Esce “Giulio Andreotti e l’intelligence. La guerra fredda in Italia e nel mondo” (Rubbettino). Il curatore Mario Caligiuri: “Studiare la sua vicenda significa comprendere in profondità la storia della Repubblica”
“Giulio Andreotti e l’intelligence. La guerra fredda in Italia e nel mondo” è il titolo del testo curato da Mario Caligiuri appena dato alle stampe da Rubbettino. Il volume si inserisce nell’ambito degli approfondimenti storici e scientifici che l’Università della Calabria sta promuovendo per fare diventare l’intelligence materia di studio nelle università del nostro Paese.
Dopo “Cossiga e l’intelligence” del 2011 e “Aldo Moro e l’intelligence. Il senso dello Stato e le responsabilità del potere” del 2018, adesso viene approfondita la figura di Giulio Andreotti. È in preparazione un ulteriore studio su “Enrico Mattei e l’intelligence”.

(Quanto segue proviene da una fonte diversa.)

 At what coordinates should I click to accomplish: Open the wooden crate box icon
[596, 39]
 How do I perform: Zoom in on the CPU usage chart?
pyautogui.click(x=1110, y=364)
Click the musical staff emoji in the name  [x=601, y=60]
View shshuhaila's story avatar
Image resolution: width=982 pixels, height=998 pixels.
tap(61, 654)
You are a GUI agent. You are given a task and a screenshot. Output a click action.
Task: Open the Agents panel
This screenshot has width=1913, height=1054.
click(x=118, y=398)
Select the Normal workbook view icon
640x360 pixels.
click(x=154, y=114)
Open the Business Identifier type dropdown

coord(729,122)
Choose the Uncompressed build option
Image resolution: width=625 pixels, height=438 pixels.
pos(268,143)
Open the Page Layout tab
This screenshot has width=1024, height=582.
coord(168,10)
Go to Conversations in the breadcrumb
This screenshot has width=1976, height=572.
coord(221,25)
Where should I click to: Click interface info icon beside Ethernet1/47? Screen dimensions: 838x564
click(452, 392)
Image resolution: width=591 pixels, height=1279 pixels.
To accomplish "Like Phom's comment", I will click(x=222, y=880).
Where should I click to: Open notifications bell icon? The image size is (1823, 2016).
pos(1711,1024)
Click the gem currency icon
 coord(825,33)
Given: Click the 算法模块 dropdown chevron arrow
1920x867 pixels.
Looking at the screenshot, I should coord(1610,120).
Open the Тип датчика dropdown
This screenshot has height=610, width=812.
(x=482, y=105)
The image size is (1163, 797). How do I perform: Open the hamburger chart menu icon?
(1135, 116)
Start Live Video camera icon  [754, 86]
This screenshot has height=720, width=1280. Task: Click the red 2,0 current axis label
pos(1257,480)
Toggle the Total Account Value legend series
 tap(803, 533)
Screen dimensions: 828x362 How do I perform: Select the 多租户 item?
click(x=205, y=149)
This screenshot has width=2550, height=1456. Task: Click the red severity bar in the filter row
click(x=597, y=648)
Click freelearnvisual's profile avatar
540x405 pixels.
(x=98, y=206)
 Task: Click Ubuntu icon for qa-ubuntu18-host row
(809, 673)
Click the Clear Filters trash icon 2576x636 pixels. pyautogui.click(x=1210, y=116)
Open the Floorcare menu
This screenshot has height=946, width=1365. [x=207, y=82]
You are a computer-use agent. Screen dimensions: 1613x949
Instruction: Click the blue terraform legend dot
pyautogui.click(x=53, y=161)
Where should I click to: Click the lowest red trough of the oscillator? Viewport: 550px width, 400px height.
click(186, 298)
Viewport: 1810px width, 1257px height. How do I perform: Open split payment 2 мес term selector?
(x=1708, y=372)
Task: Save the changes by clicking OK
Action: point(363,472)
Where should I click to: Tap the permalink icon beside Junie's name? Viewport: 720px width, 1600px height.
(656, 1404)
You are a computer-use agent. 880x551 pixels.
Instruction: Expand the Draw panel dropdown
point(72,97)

Il saggio su Andreotti contiene contributi di Vera Capperucci della Luiss “Guido Carli” di Roma, Tito Forcellese dell’Università di Teramo, Paolo Gheda dell’Università della Valle d’Aosta, Luca Micheletta dell’Università “La Sapienza” di Roma, Giacomo Pacini, ricercatore e saggista, Luca Riccardi dell’Università di Cassino e Federico Scarano dell’Università della Campania “Luigi Vanvitelli”.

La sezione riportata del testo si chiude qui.